Text provided ->
↓
Extreme Rotation Estimation in the Wild¶
Conference: CVPR 2025
arXiv: 2411.07096
Code: https://tau-vailab.github.io/ExtremeRotationsInTheWild/
Area: 3D Vision
Keywords: Extreme Rotation Estimation, Camera Pose Estimation, Non-overlapping Views, Internet Images, Progressive Learning
TL;DR¶
This paper proposes an extreme 3D rotation estimation method for real-world Internet images, constructing the ExtremeLandmarkPairs (ELP) benchmark dataset. Through a progressive learning scheme (panoramic cropping \(\rightarrow\) FoV + appearance augmentation \(\rightarrow\) real data fine-tuning) and an auxiliary-channel-enhanced Transformer model, the proposed method significantly outperforms existing methods on non-overlapping Internet image pairs.
Background & Motivation¶
Background: Estimating relative 3D rotation between two images is a fundamental task in camera localization and 3D reconstruction. Traditional methods rely on pixel-level correspondences (such as SIFT, LoFTR) to compute relative poses, performing well under scenes with sufficient overlap. Recent works (such as DenseCorrVol, CascadedAtt) have also begun to explore rotation estimation under extreme, non-overlapping views.
Limitations of Prior Work: (1) Traditional feature matching methods fail under extreme views (few or no overlap) because they cannot extract valid correspondences; (2) Existing extreme rotation estimation methods (DenseCorrVol, CascadedAtt) are trained and evaluated only on controlled images cropped from panoramas—featuring a fixed 90° FoV, consistent illumination, and identical camera intrinsics—and fail to generalize to real-world Internet photos; (3) Real-world Internet images pose severe appearance diversity challenges: varying illumination, weather, seasons, dynamic objects, and diverse camera intrinsics.
↑
Job item ->
Reproduce the extreme rotation estimation text above word for word, in full.

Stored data
↓
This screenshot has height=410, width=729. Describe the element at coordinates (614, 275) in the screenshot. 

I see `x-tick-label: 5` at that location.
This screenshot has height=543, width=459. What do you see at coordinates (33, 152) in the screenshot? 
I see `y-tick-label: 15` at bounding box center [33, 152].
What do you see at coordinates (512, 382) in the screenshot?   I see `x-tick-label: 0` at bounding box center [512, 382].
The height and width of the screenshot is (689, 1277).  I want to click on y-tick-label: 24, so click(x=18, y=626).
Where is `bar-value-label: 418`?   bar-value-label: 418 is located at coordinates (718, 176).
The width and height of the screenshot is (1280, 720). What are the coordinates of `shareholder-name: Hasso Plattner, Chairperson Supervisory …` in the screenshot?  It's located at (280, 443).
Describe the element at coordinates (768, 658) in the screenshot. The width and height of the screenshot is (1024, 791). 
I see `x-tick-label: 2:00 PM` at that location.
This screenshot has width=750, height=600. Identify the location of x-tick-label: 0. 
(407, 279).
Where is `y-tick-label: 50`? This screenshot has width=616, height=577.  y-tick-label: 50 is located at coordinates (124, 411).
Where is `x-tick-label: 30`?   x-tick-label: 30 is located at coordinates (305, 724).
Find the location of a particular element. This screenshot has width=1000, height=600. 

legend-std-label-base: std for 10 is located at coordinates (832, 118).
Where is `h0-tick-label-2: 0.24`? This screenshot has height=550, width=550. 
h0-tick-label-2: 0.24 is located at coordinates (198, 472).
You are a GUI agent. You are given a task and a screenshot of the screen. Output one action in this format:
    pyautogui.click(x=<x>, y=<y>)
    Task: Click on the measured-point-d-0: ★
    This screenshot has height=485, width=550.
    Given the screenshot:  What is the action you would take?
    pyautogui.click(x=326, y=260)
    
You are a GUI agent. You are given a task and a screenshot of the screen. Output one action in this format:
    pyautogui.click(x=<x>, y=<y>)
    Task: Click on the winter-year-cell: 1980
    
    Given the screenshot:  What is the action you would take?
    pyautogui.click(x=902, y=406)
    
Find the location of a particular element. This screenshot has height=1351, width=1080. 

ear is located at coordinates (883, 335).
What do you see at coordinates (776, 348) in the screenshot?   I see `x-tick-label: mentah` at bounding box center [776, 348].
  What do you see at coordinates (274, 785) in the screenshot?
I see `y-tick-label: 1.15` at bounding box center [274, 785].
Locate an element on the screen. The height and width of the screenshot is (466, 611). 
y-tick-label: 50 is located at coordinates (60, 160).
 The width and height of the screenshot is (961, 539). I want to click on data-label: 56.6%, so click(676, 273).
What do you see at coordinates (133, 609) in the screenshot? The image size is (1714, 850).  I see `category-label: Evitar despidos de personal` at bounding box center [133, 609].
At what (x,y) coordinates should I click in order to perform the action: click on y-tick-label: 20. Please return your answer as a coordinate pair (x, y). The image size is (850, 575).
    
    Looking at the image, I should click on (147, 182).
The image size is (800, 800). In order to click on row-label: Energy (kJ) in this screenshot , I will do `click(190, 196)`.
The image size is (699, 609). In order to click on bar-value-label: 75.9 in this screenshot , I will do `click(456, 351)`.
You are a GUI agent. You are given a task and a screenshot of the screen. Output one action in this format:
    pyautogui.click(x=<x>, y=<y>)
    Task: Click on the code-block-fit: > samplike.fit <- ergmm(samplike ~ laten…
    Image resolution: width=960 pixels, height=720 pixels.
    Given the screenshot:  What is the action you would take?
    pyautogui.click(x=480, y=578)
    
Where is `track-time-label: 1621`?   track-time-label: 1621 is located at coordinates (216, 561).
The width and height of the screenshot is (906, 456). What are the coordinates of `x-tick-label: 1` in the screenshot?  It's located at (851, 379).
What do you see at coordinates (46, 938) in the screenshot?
↑
Result of the task ->
Extreme Rotation Estimation in the Wild¶
Conference: CVPR 2025
arXiv: 2411.07096
Code: https://tau-vailab.github.io/ExtremeRotationsInTheWild/
Area: 3D Vision
Keywords: Extreme Rotation Estimation, Camera Pose Estimation, Non-overlapping Views, Internet Images, Progressive Learning
TL;DR¶
This paper proposes an extreme 3D rotation estimation method for real-world Internet images, constructing the ExtremeLandmarkPairs (ELP) benchmark dataset. Through a progressive learning scheme (panoramic cropping \(\rightarrow\) FoV + appearance augmentation \(\rightarrow\) real data fine-tuning) and an auxiliary-channel-enhanced Transformer model, the proposed method significantly outperforms existing methods on non-overlapping Internet image pairs.
Background & Motivation¶
Background: Estimating relative 3D rotation between two images is a fundamental task in camera localization and 3D reconstruction. Traditional methods rely on pixel-level correspondences (such as SIFT, LoFTR) to compute relative poses, performing well under scenes with sufficient overlap. Recent works (such as DenseCorrVol, CascadedAtt) have also begun to explore rotation estimation under extreme, non-overlapping views.
Limitations of Prior Work: (1) Traditional feature matching methods fail under extreme views (few or no overlap) because they cannot extract valid correspondences; (2) Existing extreme rotation estimation methods (DenseCorrVol, CascadedAtt) are trained and evaluated only on controlled images cropped from panoramas—featuring a fixed 90° FoV, consistent illumination, and identical camera intrinsics—and fail to generalize to real-world Internet photos; (3) Real-world Internet images pose severe appearance diversity challenges: varying illumination, weather, seasons, dynamic objects, and diverse camera intrinsics.